La succession au Gabon : le président Sarkozy trahi par ses propres mots ?
Il n’est pire eau que l’eau qui dort, dit le proverbe. De même, il n’est information plus complexe que celle qui paraît la plus simple et la plus évidente. La tautologie, par exemple, quoi de moins tortueux à comprendre et de plus transparent ? Un sou est un sou, assène-t-on parfois sur un ton un brin sentencieux. Quoi de moins contestable que cette équation ?
Une tautologie
Une déclaration du président Sarkozy à Libreville où il est venu assister aux obsèques du président du Gabon, a, elle aussi, toutes les apparences de la limpidité. À propos de la succession d’Omar Bongo, selon le Monde.fr du 16 juin 2009, il aurait assuré que la France n’avait « pas de candidat », que « cette époque (était) révolue », que « (c’était) aux Gabonais de choisir ce qu’ils (voulaient ».

(Relevés de repérage d'items)
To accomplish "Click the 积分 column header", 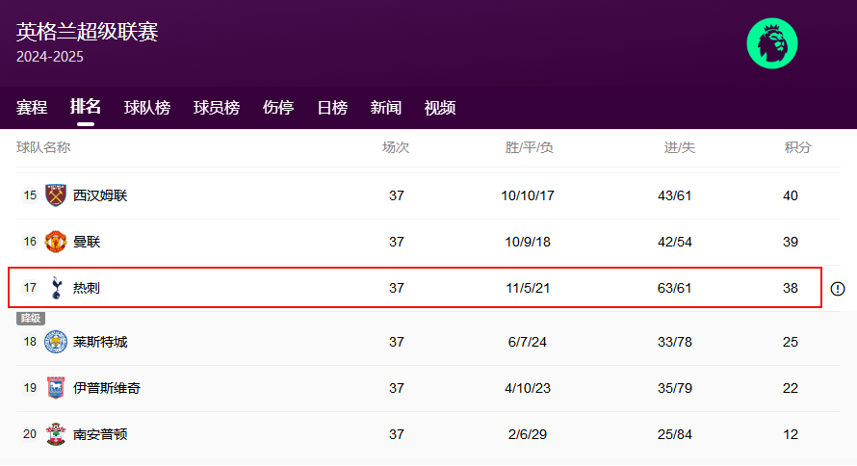I will coord(798,147).
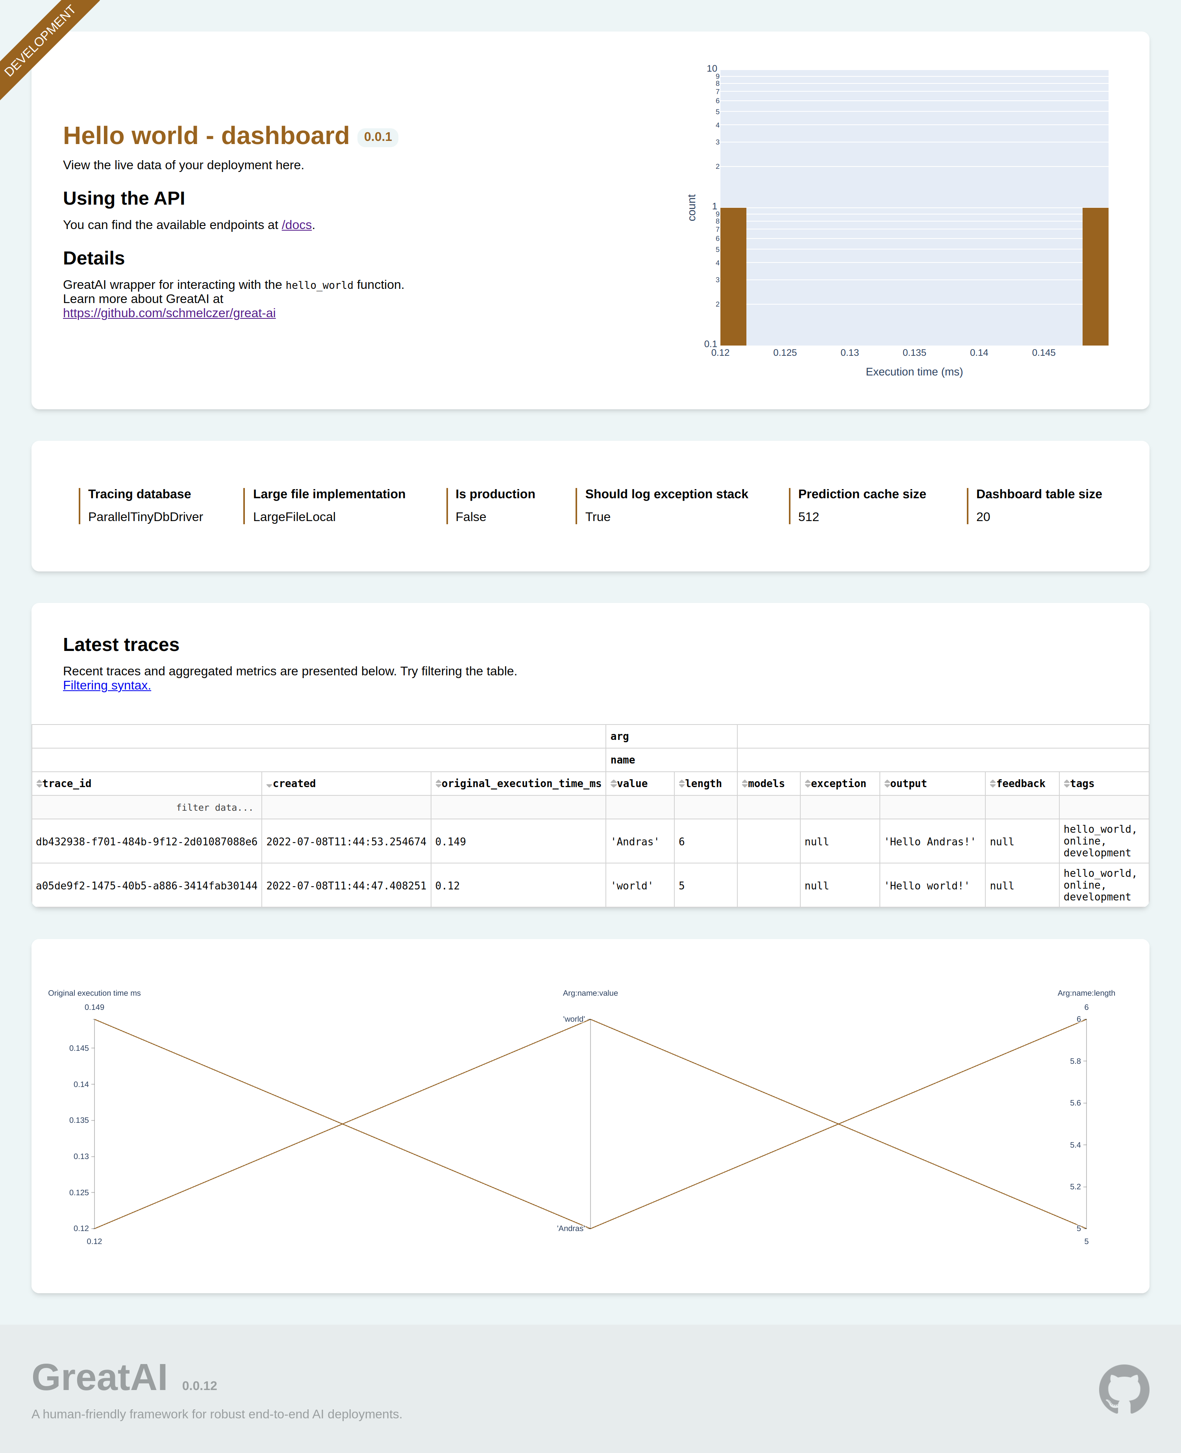1181x1453 pixels.
Task: Open the GitHub logo icon in footer
Action: point(1124,1389)
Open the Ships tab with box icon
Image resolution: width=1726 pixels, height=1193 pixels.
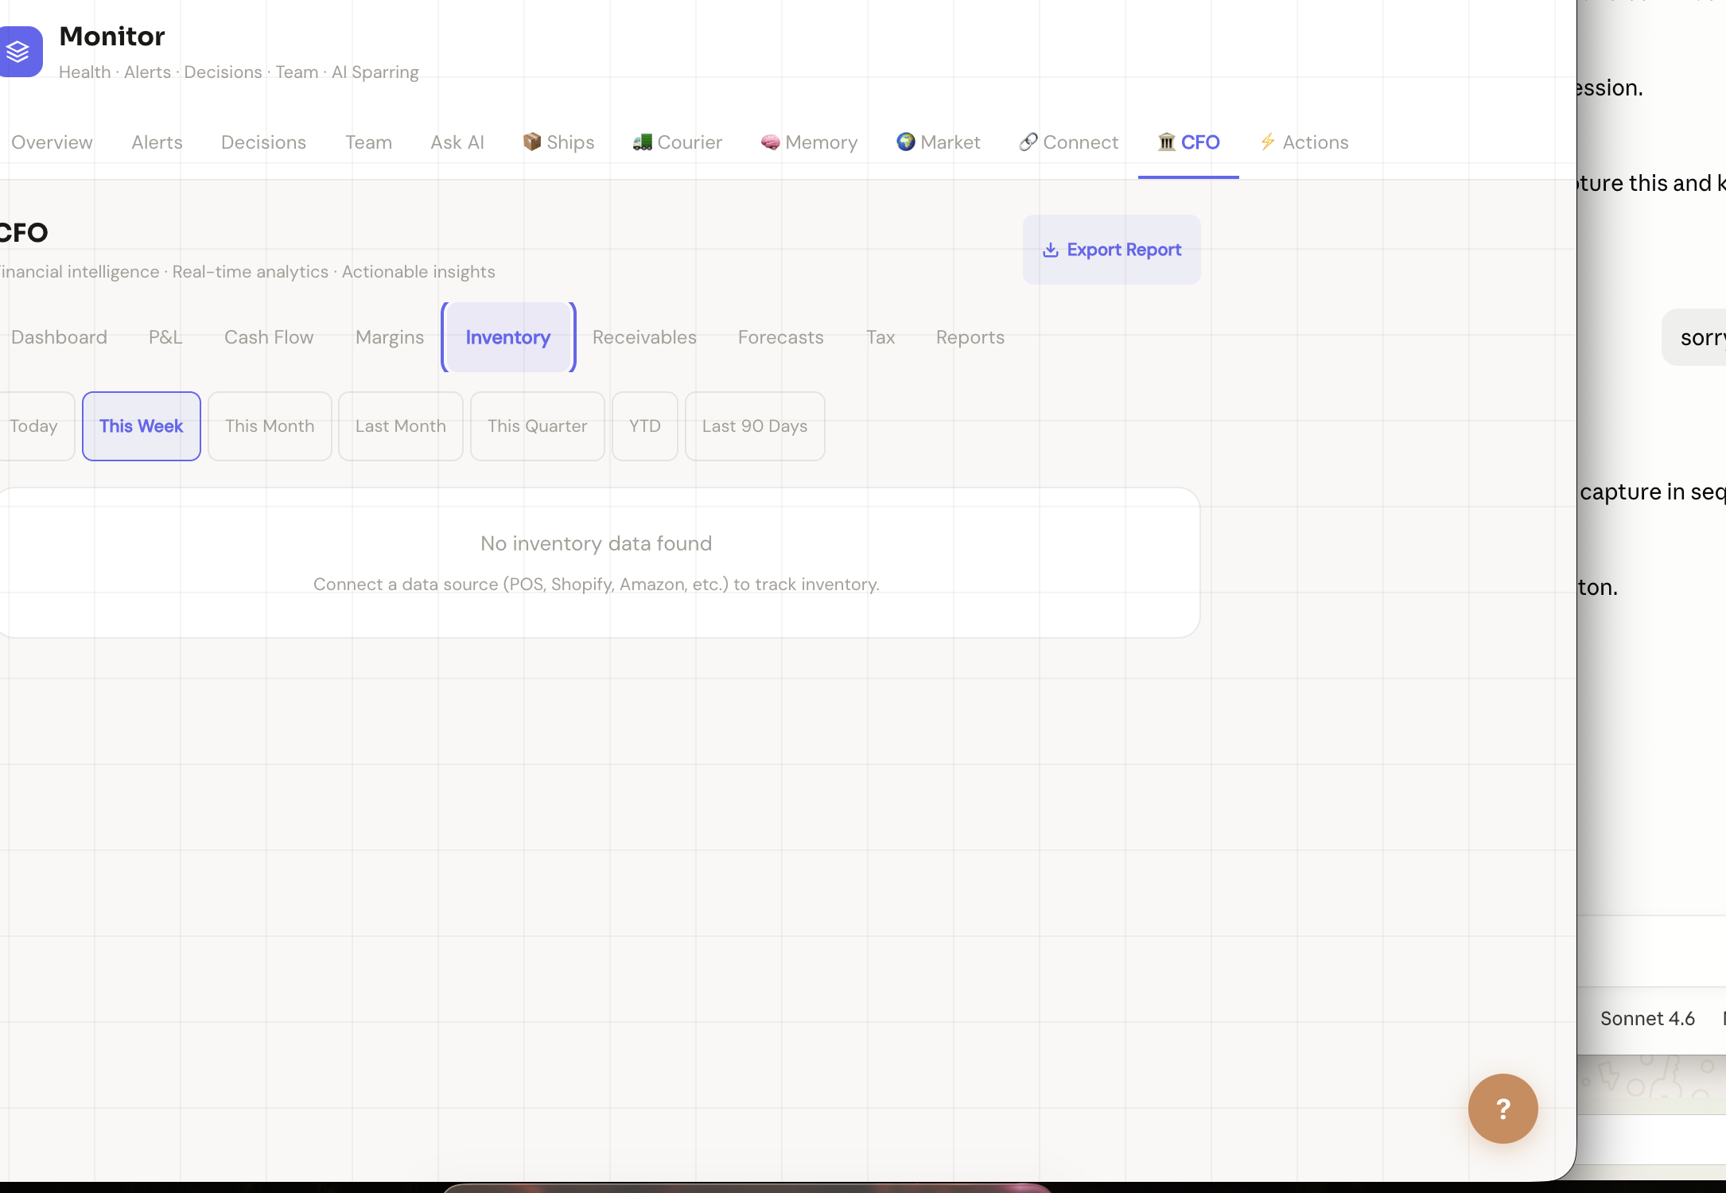click(x=558, y=142)

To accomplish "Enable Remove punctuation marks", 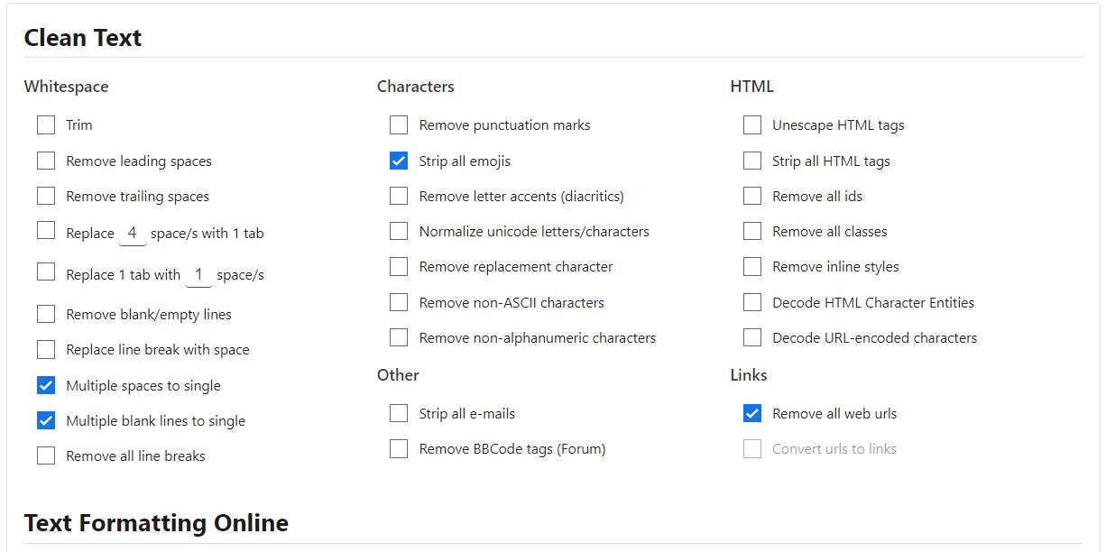I will [399, 124].
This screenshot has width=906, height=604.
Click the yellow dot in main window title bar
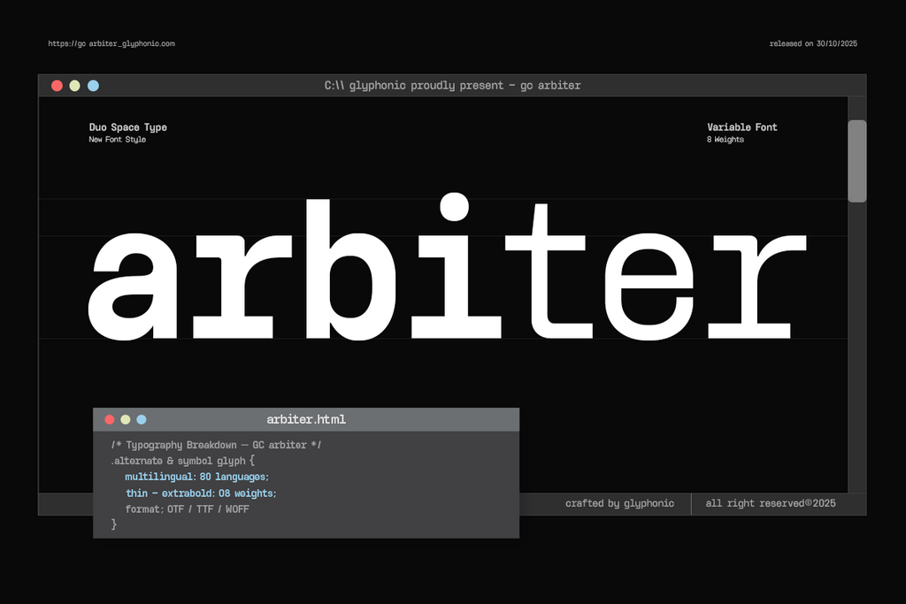(75, 86)
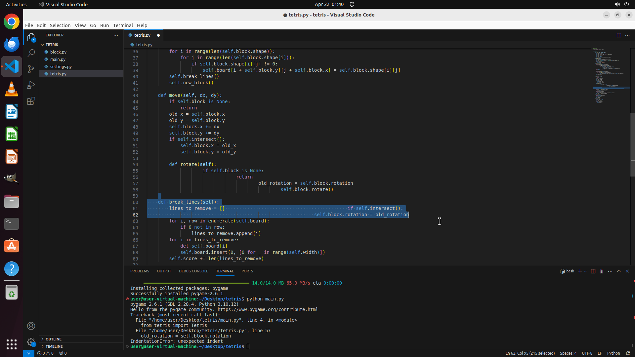This screenshot has width=635, height=357.
Task: Click the Python language mode in the status bar
Action: (614, 353)
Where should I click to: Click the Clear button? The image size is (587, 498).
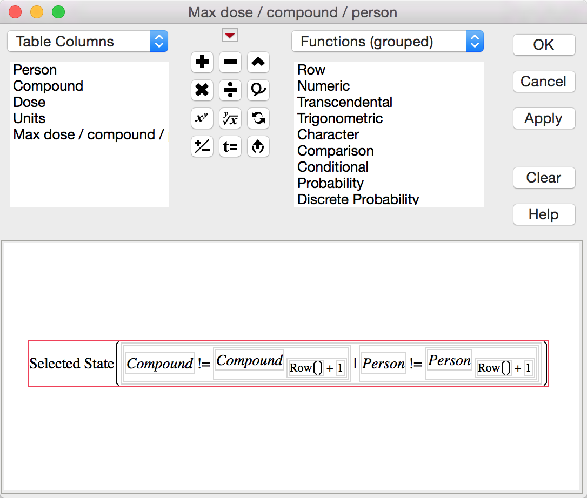coord(544,178)
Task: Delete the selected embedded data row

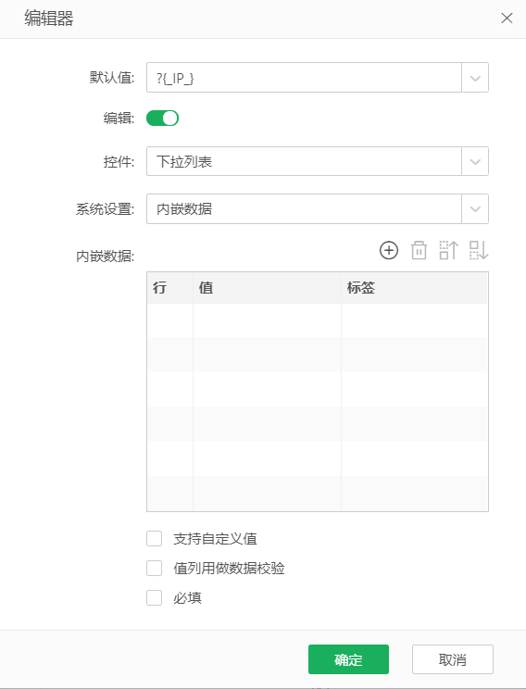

# Objectif 1:
Pouvez-vous recopier l'extrait sur la succession au Gabon entre « Il n’est pire » et « cette équation ? », ces deux passages compris ?
# Objectif 2:
D'après l'extrait sur la succession au Gabon :
(a) Selon le proverbe cité, quelle eau est la pire ?
(b) Dans quelle ville le président Sarkozy est-il venu assister aux obsèques du président du Gabon ?
(c) Selon cette déclaration, qu'est-ce que la France n'avait pas pour la succession d'Omar Bongo ?
Ces items n'interviennent en rien ici.

# Réponse rédigée 1:
Il n’est pire eau que l’eau qui dort, dit le proverbe. De même, il n’est information plus complexe que celle qui paraît la plus simple et la plus évidente. La tautologie, par exemple, quoi de moins tortueux à comprendre et de plus transparent ? Un sou est un sou, assène-t-on parfois sur un ton un brin sentencieux. Quoi de moins contestable que cette équation ?

# Réponse rédigée 2:
(a) L'eau qui dort.
(b) À Libreville.
(c) Elle n'avait « pas de candidat ».